Il a fallu que je fasse face à ma propre mortalité pour comprendre à quel point j’avais été stupide et irresponsable. J’avais renoncé à une belle vie, une famille aimante, tout ça parce que j’avais peur. Et pour aggraver les choses, je vois la même faiblesse chez les enfants que j’ai élevés. Après la mort de leur mère, tout ce qui les intéressait, c’était l’argent et qui attirait le plus l’attention. Cela m’a dégoûté.

Puis, après toutes ces années, je me suis renseigné sur toi. J’ai vu la femme que tu étais devenue. Comment tu avais travaillé dès l’âge de 14 ans, comment tu t’étais débrouillée pour aller à l’école et obtenir un diplôme en informatique. Comment tu avais un travail stable et une relation proche avec ta mère. Tu as construit ta vie, une belle vie, malgré mon absence. Et cela m’a fait réaliser à quel point j’avais été égoïste.
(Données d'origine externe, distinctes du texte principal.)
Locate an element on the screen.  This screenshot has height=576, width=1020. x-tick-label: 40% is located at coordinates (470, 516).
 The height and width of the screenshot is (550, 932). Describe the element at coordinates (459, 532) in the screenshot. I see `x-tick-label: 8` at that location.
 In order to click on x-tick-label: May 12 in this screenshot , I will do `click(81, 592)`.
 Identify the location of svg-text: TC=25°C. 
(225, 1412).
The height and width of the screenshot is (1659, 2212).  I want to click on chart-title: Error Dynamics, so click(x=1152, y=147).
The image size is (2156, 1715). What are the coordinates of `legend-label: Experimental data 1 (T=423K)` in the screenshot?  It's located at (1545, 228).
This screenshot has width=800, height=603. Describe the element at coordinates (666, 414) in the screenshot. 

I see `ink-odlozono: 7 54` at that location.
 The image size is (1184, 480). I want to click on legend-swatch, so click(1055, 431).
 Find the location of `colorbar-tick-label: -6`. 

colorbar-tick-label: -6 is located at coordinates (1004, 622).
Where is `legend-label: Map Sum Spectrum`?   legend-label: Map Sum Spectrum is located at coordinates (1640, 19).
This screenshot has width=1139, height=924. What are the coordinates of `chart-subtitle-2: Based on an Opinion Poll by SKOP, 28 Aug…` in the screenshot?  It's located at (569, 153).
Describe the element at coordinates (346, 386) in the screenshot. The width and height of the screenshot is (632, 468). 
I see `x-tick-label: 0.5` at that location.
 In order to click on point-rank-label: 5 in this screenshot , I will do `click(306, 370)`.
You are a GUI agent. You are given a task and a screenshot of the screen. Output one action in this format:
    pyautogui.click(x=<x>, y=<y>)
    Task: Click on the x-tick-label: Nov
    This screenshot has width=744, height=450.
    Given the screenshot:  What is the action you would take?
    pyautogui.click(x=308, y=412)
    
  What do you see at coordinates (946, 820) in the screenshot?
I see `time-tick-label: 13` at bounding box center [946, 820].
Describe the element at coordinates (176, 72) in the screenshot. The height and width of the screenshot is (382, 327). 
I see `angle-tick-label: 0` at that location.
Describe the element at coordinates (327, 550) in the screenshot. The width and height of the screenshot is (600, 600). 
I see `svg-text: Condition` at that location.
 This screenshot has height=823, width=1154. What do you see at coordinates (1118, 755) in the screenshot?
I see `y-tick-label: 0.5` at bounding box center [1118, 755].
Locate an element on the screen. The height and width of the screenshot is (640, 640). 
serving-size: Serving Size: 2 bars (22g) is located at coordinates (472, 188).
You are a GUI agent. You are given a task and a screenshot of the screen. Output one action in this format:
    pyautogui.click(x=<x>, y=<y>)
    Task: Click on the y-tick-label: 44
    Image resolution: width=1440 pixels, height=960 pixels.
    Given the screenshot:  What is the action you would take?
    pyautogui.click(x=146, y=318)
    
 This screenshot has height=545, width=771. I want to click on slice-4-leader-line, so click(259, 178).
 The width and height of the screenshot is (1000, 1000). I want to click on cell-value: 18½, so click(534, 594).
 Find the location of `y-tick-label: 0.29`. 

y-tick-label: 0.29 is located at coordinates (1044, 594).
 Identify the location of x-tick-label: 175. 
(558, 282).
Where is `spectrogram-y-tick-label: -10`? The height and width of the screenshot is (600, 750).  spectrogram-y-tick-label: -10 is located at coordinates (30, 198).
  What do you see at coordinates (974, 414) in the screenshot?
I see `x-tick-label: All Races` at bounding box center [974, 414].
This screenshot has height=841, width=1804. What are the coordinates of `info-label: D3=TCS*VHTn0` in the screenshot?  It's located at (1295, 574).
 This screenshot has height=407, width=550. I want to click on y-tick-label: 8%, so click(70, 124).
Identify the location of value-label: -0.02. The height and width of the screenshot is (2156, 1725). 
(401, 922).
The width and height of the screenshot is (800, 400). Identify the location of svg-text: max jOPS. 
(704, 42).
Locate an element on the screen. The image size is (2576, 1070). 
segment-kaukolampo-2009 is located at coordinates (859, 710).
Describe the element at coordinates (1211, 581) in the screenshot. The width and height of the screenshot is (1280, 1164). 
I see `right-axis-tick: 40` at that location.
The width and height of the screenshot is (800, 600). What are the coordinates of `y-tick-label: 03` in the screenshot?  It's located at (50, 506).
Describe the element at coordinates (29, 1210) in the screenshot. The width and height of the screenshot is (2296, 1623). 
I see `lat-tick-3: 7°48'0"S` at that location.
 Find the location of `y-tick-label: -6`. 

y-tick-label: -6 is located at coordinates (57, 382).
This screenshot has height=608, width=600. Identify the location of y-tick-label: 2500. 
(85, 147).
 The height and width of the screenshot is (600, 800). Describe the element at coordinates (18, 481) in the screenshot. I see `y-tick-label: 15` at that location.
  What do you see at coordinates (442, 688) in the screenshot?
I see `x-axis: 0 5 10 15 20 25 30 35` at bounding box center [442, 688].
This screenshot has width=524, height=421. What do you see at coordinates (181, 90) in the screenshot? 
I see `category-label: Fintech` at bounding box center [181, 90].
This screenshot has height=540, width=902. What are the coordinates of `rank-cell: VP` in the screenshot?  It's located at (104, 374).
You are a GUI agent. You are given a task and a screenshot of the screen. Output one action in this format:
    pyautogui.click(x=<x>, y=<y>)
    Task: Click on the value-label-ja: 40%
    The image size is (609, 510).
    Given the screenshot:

Cette maison, cet argent… ce n’est pas pour réparer quoi que ce soit. Je sais que je ne pourrai jamais le faire. Mais j’espère que cela te montre à quel point je regrette tout. Je regrette de t’avoir laissée. Je regrette de ne pas avoir vécu ta vie. Et surtout, je regrette de ne pas avoir été le père que tu méritais.

Bonne vie, Emily. Tu l’as méritée.”

Mes yeux se remplirent de larmes. Pendant si longtemps, j’avais été en colère. J’avais lutté contre des sentiments d’abandon, contre la douleur de l’absence d’un père. Maintenant, j’étais accablée. Il s’était intéressé à moi. Il était fier de la vie que j’avais construite.

Je n’avais qu’un souhait : qu’il m’ait contactée. Je ne sais pas si je l’aurais pardonné, mais peut-être que j’aurais essayé de le connaître aussi.

Les choses auraient pu être différentes. Pourtant, tandis que mes larmes coulaient, je réalisai que j’étais aussi reconnaissante. Pas pour la maison, ni pour l’argent, mais pour ces mots — ils apaisaient quelque chose dans mon âme.

J’entendis vaguement ma grand-mère Estelle chasser mes demi-frères et demi-sœurs. Leurs protestations s’éteignirent rapidement lorsqu’ils quittèrent la maison. Je me concentrai sur M. Davis, qui m’instruisit de le contacter pour finaliser les démarches légales.

Et puis, je me retrouvai seule dans la maison de mon père, la maison qui avait été la mienne autrefois et qui était désormais ma seule chance de le connaître. Était-il encore possible de connaître une personne après qu’elle soit partie ? Je me posai la question, mais je supposais que j’étais sur le point de le découvrir.